EXERCISE DIRECTIONS >>
For the data below, give again exactly the lines from the one containing "icon beside posts" through the one containing "Given: Click the bold 2% percentage label", both ends included, and no others.

(Stored dataset items)
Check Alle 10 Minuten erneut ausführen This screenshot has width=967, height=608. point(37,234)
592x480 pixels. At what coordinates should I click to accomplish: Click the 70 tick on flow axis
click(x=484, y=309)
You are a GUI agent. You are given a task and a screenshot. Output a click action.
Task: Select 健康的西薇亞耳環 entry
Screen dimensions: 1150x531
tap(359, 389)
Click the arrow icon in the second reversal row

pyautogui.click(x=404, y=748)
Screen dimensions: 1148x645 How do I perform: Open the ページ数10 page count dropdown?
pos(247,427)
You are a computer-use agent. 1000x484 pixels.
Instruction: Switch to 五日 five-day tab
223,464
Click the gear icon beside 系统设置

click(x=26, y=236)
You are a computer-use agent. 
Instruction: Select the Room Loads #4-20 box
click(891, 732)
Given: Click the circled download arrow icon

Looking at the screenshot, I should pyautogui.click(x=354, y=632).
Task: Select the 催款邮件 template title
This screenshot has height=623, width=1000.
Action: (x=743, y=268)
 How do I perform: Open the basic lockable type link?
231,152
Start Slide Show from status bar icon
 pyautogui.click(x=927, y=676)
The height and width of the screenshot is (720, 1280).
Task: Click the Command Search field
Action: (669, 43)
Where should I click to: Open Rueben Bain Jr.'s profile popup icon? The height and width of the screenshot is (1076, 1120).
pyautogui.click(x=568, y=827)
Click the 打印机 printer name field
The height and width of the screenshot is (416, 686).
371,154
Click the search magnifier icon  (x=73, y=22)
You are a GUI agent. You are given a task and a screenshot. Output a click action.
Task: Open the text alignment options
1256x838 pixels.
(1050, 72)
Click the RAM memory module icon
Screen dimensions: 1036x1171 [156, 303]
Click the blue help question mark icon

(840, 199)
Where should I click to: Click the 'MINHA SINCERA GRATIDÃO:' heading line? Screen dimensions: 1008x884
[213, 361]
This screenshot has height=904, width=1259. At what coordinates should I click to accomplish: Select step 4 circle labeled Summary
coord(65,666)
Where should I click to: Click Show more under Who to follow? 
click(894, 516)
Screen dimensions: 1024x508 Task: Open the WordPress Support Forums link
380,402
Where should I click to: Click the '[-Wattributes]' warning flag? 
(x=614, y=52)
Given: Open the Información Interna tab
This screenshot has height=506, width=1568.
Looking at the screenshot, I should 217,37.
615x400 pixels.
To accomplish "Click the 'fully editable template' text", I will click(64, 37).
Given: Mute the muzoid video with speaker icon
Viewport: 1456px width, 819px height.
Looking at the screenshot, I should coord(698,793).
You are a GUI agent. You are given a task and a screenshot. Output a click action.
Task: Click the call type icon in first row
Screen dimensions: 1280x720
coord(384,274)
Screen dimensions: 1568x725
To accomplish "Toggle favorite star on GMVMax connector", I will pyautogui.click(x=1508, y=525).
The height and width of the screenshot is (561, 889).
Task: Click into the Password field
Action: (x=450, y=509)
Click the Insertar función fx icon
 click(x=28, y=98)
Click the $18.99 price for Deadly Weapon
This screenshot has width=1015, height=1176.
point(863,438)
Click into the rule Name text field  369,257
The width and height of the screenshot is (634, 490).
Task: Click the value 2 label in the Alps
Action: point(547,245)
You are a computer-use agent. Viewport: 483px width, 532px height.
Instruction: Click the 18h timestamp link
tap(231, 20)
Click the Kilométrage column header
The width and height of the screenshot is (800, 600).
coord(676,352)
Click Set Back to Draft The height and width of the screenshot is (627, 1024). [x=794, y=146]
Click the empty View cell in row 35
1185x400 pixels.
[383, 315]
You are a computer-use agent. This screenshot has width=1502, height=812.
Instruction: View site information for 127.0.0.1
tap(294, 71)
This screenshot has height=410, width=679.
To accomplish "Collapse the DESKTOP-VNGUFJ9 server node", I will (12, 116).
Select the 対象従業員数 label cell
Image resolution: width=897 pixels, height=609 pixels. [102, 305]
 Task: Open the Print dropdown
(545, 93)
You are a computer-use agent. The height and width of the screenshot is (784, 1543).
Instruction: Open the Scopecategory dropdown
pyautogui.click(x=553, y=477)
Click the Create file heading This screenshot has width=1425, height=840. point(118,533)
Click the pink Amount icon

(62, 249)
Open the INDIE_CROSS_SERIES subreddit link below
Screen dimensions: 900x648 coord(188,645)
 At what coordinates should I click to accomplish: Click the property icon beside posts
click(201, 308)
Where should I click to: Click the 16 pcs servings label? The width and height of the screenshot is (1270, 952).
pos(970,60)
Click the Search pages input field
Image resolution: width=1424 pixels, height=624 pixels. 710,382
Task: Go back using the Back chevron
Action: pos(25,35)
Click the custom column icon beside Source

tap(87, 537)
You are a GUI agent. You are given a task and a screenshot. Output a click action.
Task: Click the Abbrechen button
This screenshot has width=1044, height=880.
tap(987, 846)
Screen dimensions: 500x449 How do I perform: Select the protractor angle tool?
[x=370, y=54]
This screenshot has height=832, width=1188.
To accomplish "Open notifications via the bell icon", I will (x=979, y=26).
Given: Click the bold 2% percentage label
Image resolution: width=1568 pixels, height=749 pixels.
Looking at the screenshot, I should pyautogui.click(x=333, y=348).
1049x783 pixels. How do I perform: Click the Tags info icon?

YOUR RESPONSE >>
 At what coordinates should I click to accomplish: Click the property icon beside posts
click(201, 308)
Where should I click to: Click the 16 pcs servings label? The width and height of the screenshot is (1270, 952).
pos(970,60)
Click the Search pages input field
Image resolution: width=1424 pixels, height=624 pixels. 710,382
Task: Go back using the Back chevron
Action: pos(25,35)
Click the custom column icon beside Source

tap(87, 537)
You are a GUI agent. You are given a task and a screenshot. Output a click action.
Task: Click the Abbrechen button
This screenshot has width=1044, height=880.
tap(987, 846)
Screen dimensions: 500x449 How do I perform: Select the protractor angle tool?
[x=370, y=54]
This screenshot has height=832, width=1188.
To accomplish "Open notifications via the bell icon", I will (x=979, y=26).
Given: Click the bold 2% percentage label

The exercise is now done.